The Treasury Department auctioned $29 billion in six-month bills at a discount rate of 0.19 percent, the same as last week. That's the lowest rate since the government started issuing six-month bills on a weekly basis in December 1958.
About $30 billion in three-month bills were auctioned at a discount rate of 0.115 percent, up from 0.1 percent last week.
Rates on threeand six-month bills have been selling at historically low levels for months, reflecting a campaign by the Federal Reserve to push down short-term borrowing costs in an effort to help support a recovery from the country's worst recession since the 1930s.
Fed officials last week kept the federal funds rate, the interest that banks charge each other on overnight loans, at an all-time low of zero to 0.25 percent.
The discount rates reflect that the bills sell for less than face value.

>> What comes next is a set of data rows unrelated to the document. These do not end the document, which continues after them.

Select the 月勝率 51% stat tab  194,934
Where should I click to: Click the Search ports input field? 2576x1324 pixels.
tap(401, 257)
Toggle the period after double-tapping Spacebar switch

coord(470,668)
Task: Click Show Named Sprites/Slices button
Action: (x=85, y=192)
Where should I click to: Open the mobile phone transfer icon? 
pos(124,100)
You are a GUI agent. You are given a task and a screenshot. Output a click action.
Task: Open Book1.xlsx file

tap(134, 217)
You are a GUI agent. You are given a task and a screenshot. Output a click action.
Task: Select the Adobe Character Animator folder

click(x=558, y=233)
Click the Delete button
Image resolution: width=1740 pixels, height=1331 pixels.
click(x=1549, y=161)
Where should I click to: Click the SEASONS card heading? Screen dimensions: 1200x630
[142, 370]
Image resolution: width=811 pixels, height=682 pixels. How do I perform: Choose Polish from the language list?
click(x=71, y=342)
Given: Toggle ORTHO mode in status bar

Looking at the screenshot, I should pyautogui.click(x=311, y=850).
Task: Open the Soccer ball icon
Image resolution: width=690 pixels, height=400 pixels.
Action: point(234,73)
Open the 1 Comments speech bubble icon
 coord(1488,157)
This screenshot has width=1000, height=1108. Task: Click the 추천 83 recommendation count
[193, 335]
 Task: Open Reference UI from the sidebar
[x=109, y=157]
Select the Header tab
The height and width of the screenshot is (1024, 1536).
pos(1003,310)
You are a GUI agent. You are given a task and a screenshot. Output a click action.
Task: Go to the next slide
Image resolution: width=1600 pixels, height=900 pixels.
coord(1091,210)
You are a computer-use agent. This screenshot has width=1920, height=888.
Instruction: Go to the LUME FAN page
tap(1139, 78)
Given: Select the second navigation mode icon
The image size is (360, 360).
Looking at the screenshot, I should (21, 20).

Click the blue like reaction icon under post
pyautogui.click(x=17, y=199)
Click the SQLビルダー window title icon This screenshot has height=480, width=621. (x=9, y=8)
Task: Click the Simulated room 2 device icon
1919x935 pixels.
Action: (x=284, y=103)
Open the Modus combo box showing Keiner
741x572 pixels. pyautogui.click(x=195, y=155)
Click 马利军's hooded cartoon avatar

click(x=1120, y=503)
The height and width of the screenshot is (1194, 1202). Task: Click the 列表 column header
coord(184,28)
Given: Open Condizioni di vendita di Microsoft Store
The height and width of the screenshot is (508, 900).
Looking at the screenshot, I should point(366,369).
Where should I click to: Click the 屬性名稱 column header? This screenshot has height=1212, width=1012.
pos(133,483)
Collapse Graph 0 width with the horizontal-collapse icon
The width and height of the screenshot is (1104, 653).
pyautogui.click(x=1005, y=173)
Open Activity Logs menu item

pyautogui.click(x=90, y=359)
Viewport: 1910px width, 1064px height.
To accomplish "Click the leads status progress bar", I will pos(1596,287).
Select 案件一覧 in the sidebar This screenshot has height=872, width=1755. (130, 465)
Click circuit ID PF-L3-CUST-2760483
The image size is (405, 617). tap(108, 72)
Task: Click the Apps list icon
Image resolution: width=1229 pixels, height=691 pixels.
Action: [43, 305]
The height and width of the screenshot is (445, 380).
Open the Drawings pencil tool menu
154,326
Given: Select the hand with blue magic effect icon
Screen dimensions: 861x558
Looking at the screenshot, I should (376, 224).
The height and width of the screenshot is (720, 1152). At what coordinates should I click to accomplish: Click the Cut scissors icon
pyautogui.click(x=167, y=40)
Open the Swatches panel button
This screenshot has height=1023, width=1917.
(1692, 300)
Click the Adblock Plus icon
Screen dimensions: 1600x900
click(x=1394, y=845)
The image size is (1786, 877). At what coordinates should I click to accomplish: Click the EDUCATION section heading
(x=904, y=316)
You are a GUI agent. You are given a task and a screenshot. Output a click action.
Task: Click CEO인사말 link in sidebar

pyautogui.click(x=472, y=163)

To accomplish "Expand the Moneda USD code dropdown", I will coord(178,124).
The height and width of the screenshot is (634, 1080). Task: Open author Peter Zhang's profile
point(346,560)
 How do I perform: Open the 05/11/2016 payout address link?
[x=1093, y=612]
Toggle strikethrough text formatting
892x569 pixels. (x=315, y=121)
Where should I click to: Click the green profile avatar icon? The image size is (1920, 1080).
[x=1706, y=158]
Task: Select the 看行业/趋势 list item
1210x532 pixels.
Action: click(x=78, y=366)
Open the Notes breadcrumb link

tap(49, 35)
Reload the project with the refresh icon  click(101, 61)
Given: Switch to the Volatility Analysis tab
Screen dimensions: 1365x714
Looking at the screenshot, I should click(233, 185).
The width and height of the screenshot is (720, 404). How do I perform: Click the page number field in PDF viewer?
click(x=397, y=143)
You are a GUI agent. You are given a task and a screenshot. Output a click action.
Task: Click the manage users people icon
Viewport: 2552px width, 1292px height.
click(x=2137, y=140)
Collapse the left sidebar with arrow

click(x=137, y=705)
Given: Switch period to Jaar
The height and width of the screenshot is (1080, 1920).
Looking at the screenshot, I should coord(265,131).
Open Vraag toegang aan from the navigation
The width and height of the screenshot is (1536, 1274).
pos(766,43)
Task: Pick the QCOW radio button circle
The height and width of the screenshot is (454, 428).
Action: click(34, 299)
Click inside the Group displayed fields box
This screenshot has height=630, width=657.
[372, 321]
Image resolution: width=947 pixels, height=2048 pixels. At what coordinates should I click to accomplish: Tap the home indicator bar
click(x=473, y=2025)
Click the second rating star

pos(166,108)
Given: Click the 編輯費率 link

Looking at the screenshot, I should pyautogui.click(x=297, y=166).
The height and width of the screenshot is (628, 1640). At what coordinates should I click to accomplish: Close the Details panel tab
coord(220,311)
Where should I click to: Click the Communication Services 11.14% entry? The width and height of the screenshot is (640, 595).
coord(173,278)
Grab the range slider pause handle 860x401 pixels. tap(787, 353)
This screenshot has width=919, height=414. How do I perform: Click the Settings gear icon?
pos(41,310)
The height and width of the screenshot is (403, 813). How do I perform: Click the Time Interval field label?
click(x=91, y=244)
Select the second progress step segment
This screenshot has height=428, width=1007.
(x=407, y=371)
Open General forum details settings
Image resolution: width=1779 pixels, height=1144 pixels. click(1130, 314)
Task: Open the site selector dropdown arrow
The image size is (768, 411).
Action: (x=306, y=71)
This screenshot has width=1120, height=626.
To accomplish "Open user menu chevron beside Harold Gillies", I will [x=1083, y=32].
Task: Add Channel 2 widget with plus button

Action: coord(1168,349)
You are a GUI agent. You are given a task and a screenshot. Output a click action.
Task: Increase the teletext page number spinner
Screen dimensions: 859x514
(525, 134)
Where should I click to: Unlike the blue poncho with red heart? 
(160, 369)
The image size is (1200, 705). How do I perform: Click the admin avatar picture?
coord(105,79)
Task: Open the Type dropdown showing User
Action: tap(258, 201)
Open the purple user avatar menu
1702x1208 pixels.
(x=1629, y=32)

For a $10,000 bill, the three-month price was $9,997.09, while a six-month bill sold for $9,990.39. That would equal an annualized rate of 0.117 percent for the three-month bills and 0.193 percent for the six-month.
Separately, the Federal Reserve said yesterday that the average yield for one-year Treasury bills, a popular index for making changes to adjustable-rate mortgages, rose last week to 0.41 percent from 0.40 percent.